The solution is the same as in other instances of professional misbehavior in close-knit groups of colleagues. We need meaningful supervision, with investigations of alleged wrongdoing and sanctions for those who violate rules. First, the Supreme Court needs a full-time ethics lawyer appointed by the chief justice with the consent of the eight other justices. The ethics lawyer would advise the justices, preferably in writing, about how to comply with the ethics rules in specific instances. That the justices would select their own ethics lawyer isn’t unusual — governmental organizations usually are allowed to pick their own lawyers, and one whom all nine justices agree on is likely to be good.
An ethics lawyer is only the first reform. The second is an inspector general for the Supreme Court. This person would be appointed by the chief justice with the consent of the other justices and confirmed by the Senate to a five-year term and removable only for cause. The Supreme Court inspector general would, like inspectors general in federal agencies, investigate allegations of wrongdoing by justices, clerks or other staff members of the court. If justices don’t take the advice of the ethics lawyer or if they act without consulting the lawyer, that would be referred to the inspector general for investigation. The inspector general would submit reports to Congress, which would typically be made public. And where criminal statutes are implicated, the case could be referred to the Department of Justice.

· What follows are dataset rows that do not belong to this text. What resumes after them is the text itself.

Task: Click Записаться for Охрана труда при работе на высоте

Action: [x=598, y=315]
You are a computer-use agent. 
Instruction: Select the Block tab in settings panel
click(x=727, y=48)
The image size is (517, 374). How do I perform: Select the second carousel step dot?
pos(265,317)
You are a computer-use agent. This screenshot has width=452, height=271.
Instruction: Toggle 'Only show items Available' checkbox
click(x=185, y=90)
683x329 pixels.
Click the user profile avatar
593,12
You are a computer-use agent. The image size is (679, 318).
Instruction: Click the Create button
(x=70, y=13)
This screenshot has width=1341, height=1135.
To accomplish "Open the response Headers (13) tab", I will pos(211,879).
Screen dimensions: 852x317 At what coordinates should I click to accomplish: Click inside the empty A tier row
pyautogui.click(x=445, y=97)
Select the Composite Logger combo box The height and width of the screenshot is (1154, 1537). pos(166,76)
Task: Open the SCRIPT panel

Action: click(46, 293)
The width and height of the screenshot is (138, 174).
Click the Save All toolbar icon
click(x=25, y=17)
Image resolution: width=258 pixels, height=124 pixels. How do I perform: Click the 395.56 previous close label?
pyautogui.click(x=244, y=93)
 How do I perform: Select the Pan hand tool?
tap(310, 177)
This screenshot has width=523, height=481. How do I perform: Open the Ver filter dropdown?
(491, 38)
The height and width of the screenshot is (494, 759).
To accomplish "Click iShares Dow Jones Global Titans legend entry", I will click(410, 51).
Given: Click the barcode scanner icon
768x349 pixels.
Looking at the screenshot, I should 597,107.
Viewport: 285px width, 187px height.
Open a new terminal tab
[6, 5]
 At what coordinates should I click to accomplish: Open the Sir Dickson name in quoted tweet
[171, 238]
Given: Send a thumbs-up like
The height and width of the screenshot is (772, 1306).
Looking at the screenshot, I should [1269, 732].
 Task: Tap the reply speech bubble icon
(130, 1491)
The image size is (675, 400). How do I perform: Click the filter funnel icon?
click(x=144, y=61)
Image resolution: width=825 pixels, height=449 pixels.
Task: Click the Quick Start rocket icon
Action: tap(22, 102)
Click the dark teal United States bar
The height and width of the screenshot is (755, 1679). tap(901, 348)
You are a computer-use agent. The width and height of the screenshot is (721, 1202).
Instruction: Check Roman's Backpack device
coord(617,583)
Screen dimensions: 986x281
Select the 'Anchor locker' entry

The justices interpret the Constitution and laws of the U.S. in decisions binding on lower courts and that affect all of our lives. They have lifetime tenure, but we have seen that tenure combined with colleagues covering for colleagues doesn’t work. Nobody is above the law. The justices also must obey the law. The court can’t be allowed to become an Animal House of ethics, and if the justices think there’s nobody to supervise them, Congress will need to show them that they are badly mistaken.